§ GIVEN ENTRIES:
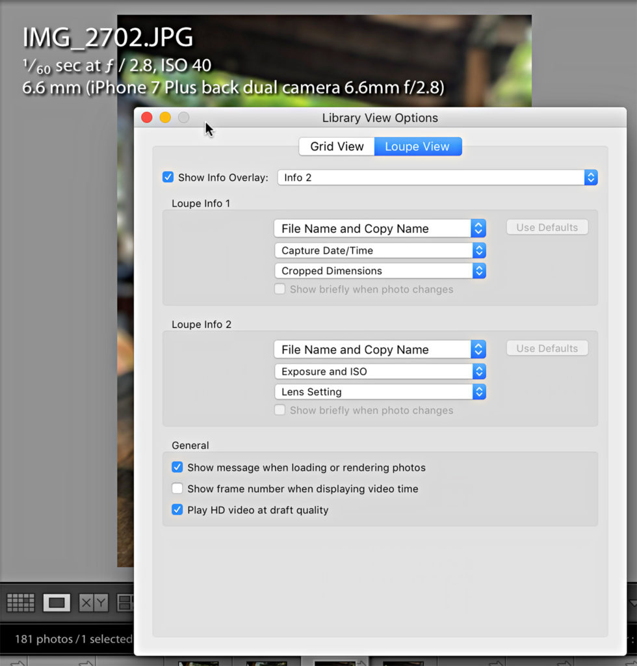Click Use Defaults for Loupe Info 2
The height and width of the screenshot is (666, 637).
(x=547, y=349)
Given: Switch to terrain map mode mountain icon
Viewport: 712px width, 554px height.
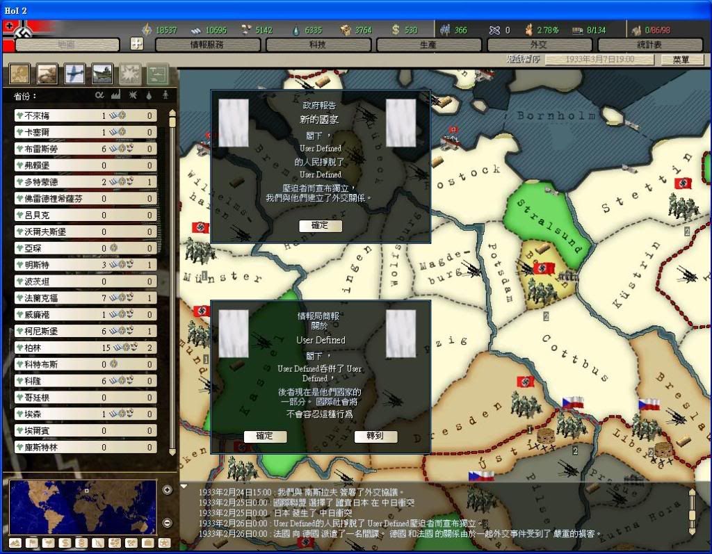Looking at the screenshot, I should click(15, 542).
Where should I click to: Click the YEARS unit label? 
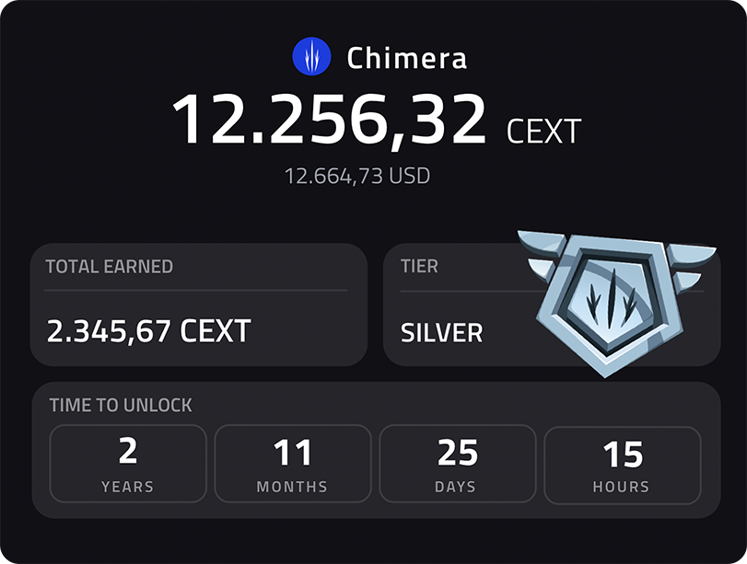click(128, 487)
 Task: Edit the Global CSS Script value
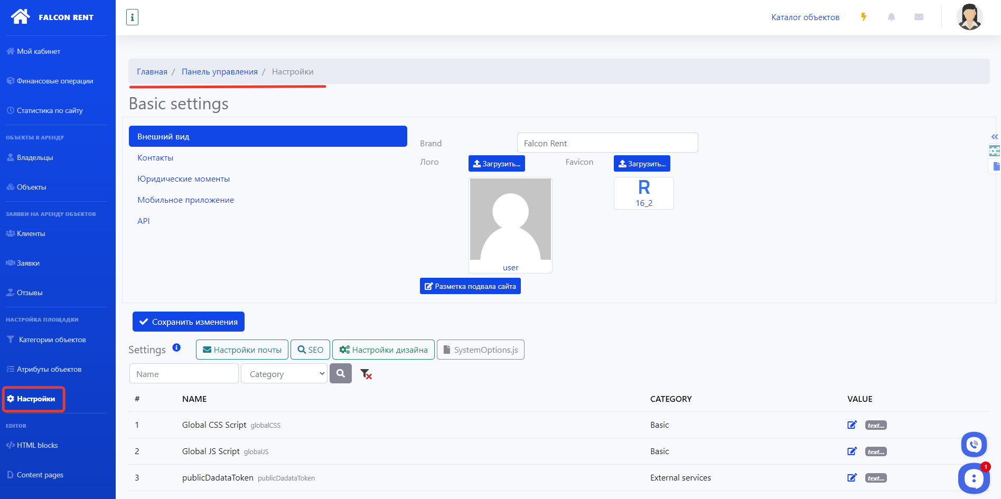point(852,425)
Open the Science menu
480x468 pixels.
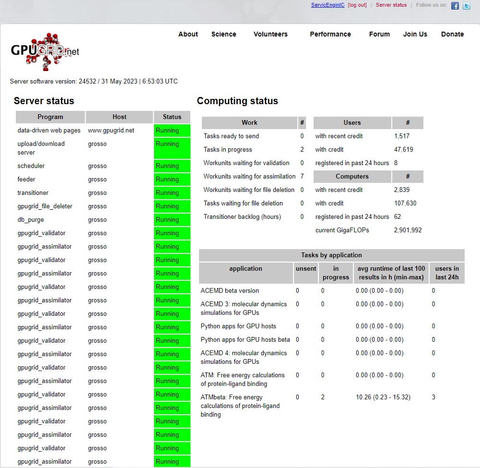pyautogui.click(x=223, y=34)
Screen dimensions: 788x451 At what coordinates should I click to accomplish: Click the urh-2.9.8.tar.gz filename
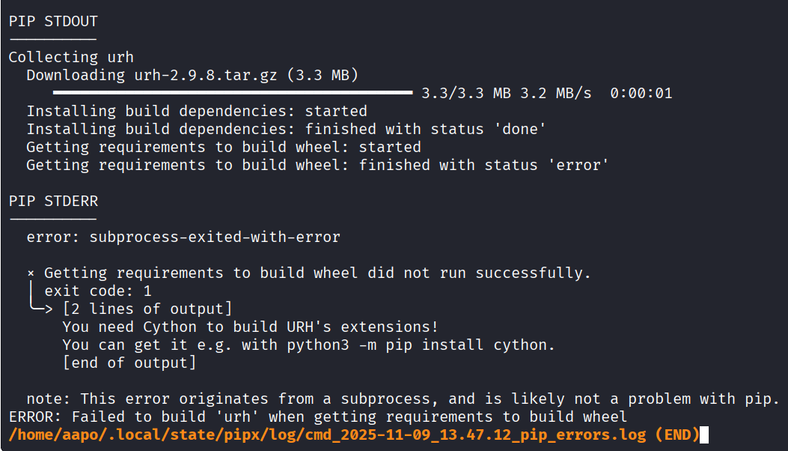[196, 75]

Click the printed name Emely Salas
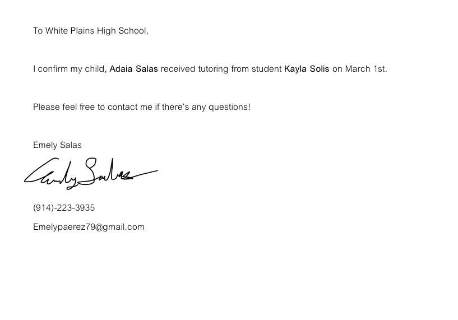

§ TRY IT: Exactly the lines from the one that contains "Task: Edit the Global CSS Script value" through the final line of the records above are needed, given again word for word, with every picture left out.

§ ANSWER AREA:
 Task: Edit the Global CSS Script value
point(852,425)
Open the Science menu
480x468 pixels.
pyautogui.click(x=223, y=34)
Screen dimensions: 788x451 At what coordinates should I click to accomplish: Click the urh-2.9.8.tar.gz filename
[196, 75]

Click the printed name Emely Salas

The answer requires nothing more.